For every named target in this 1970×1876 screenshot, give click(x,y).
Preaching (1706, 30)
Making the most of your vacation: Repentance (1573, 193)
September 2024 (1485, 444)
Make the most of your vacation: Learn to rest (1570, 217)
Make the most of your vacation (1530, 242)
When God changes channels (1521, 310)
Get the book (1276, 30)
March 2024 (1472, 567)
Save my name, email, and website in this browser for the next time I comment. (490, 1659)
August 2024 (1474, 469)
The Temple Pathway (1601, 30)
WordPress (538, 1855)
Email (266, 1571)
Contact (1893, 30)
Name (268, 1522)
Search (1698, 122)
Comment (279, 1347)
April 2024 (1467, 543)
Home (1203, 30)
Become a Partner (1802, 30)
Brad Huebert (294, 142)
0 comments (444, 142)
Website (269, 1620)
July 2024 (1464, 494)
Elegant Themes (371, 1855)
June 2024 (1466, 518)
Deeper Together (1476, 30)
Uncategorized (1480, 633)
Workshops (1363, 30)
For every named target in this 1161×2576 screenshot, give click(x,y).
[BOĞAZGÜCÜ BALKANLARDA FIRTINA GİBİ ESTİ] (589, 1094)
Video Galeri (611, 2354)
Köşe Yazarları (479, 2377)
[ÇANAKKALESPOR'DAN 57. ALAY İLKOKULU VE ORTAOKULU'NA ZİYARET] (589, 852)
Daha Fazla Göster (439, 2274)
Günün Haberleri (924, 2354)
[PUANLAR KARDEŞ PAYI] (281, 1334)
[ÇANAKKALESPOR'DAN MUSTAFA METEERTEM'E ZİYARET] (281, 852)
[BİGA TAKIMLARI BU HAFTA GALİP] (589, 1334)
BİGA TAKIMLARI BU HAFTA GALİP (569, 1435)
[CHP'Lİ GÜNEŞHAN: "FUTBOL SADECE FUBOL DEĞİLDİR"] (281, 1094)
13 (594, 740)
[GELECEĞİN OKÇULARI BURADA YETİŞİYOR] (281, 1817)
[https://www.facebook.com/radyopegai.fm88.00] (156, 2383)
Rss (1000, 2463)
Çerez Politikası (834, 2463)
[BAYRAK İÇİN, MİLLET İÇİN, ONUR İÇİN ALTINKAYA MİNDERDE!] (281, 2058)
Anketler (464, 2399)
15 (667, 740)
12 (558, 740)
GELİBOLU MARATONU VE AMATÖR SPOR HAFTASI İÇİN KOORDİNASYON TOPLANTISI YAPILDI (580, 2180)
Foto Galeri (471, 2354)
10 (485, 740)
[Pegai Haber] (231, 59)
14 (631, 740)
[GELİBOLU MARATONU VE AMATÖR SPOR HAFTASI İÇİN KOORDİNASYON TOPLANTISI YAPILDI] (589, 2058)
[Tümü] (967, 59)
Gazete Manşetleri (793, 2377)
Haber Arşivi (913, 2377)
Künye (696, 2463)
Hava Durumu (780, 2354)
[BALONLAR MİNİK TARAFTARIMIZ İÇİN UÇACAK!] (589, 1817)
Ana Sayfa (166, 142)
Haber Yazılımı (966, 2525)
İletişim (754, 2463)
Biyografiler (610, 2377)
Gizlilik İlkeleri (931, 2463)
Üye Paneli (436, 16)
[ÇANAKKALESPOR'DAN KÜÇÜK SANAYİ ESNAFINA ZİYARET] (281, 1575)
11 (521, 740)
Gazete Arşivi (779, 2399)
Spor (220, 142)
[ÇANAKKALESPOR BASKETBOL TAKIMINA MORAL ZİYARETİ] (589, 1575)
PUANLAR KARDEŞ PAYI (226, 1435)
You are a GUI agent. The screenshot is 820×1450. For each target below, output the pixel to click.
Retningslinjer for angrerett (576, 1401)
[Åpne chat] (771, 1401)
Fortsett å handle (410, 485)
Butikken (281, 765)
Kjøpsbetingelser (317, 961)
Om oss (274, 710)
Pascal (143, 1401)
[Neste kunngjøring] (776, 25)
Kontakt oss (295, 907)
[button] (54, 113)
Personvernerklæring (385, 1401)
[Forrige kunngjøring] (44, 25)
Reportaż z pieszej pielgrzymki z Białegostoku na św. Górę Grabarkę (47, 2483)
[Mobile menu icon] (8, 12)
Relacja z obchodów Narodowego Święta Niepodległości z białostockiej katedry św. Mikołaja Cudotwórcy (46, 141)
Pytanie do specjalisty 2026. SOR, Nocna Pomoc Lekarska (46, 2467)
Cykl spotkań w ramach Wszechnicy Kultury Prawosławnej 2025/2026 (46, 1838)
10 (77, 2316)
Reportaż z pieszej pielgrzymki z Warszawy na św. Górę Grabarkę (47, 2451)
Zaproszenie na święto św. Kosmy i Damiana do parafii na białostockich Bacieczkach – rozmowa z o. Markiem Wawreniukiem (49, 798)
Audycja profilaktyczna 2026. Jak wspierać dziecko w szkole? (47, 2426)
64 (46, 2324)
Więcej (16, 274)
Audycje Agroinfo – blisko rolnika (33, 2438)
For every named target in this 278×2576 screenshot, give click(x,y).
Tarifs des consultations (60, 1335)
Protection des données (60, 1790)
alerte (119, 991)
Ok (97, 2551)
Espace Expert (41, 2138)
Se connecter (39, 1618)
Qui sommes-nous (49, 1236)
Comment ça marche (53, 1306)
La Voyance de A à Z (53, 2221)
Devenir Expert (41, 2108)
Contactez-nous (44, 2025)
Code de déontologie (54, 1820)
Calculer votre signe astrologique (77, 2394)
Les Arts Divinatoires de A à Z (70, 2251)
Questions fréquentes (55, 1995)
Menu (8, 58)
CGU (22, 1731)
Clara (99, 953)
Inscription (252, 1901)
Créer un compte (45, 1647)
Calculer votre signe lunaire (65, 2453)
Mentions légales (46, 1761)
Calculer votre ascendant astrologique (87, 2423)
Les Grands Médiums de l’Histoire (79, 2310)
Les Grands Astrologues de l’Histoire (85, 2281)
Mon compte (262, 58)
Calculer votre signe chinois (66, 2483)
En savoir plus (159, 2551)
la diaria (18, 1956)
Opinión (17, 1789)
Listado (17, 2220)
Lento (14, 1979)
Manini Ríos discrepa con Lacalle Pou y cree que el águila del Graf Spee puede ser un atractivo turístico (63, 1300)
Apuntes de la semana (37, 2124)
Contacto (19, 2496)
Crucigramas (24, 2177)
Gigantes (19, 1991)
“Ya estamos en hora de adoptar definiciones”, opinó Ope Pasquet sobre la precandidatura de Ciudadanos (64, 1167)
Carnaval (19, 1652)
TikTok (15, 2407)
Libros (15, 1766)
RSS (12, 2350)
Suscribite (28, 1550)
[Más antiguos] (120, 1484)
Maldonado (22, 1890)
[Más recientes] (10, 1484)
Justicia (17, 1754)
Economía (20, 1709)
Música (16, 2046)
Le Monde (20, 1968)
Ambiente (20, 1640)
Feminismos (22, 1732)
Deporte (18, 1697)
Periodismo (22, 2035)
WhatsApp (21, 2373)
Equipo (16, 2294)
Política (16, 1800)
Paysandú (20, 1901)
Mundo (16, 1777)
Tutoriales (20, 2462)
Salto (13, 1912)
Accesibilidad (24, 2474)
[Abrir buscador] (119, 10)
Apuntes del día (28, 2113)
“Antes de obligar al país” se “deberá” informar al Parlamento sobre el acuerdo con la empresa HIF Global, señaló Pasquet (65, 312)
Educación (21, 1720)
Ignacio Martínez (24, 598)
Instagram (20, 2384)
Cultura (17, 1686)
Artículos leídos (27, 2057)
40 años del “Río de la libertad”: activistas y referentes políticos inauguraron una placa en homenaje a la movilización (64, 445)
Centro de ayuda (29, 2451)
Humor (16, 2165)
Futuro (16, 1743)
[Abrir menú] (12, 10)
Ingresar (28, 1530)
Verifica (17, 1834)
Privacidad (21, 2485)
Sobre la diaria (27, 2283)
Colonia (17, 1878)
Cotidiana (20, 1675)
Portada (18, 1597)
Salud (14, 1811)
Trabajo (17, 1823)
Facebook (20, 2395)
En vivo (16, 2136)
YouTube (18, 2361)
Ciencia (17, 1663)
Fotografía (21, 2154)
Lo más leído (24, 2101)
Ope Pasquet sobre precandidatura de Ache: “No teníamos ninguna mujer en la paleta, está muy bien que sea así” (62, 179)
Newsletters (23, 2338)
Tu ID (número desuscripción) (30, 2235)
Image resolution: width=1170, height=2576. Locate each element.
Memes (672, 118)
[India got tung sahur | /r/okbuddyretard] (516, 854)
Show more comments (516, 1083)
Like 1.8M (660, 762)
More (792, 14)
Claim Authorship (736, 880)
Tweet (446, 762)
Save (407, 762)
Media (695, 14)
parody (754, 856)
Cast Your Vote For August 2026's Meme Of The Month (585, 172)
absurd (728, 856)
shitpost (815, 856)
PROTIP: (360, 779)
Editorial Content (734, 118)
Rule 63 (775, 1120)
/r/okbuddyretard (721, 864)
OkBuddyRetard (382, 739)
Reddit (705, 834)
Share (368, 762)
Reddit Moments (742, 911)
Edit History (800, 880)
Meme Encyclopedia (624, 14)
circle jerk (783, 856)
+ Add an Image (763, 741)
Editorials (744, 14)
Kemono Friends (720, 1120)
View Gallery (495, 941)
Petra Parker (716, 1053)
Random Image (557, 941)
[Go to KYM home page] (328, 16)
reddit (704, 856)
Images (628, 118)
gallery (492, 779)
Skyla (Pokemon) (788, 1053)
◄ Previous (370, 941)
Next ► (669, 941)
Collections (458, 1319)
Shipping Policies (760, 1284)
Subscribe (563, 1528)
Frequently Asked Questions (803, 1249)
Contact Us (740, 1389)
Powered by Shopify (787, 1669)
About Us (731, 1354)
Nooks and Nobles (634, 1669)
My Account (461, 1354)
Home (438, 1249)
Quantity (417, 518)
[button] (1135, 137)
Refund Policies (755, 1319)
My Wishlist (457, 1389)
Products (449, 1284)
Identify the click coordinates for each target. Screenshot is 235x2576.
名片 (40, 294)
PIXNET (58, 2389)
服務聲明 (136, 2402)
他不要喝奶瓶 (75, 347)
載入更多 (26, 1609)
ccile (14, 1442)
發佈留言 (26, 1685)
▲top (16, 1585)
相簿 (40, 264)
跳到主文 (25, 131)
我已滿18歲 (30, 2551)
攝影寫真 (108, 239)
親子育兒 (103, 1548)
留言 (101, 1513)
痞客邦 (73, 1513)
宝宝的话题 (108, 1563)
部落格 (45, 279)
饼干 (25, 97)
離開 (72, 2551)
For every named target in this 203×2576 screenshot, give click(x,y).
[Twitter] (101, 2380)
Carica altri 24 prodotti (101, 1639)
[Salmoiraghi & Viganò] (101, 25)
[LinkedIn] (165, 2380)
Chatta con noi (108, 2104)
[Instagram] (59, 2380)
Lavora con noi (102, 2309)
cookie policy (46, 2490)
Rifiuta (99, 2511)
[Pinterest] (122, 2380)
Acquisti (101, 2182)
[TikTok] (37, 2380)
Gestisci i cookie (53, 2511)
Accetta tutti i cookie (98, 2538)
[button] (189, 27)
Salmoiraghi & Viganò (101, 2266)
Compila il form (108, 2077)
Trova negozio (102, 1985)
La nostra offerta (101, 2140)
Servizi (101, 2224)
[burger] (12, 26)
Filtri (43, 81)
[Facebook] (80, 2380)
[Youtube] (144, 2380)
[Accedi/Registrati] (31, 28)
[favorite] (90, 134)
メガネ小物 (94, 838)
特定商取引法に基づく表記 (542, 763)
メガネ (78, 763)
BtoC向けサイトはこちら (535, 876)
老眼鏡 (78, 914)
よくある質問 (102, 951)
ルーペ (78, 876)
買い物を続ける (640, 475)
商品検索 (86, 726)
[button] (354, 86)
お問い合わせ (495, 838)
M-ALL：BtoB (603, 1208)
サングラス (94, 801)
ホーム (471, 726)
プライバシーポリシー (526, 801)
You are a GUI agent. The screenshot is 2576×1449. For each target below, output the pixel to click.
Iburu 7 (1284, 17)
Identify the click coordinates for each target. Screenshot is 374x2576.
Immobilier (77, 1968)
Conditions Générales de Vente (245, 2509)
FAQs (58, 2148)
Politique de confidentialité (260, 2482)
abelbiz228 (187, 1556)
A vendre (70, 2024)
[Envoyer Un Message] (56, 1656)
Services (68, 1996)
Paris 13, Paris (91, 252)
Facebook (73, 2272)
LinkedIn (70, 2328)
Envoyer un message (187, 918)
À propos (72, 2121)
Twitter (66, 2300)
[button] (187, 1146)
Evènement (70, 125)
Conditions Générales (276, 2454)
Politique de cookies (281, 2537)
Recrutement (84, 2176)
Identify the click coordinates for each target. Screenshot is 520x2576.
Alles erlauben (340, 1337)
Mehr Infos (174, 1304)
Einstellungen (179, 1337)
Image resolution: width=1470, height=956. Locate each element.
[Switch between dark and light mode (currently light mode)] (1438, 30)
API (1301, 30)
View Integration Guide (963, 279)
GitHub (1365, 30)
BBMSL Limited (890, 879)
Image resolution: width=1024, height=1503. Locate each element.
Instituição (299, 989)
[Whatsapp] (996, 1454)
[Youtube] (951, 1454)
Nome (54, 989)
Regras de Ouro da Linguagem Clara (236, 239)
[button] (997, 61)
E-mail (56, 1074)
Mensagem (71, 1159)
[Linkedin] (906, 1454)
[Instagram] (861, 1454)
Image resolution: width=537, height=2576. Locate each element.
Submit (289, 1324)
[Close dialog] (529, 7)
• • • • • • •
• ASSIGNMENT: Using the entries above, work out how many lines contain the string "pieszej". Respond with that number alone.

• OUTPUT OF THE TASK: 2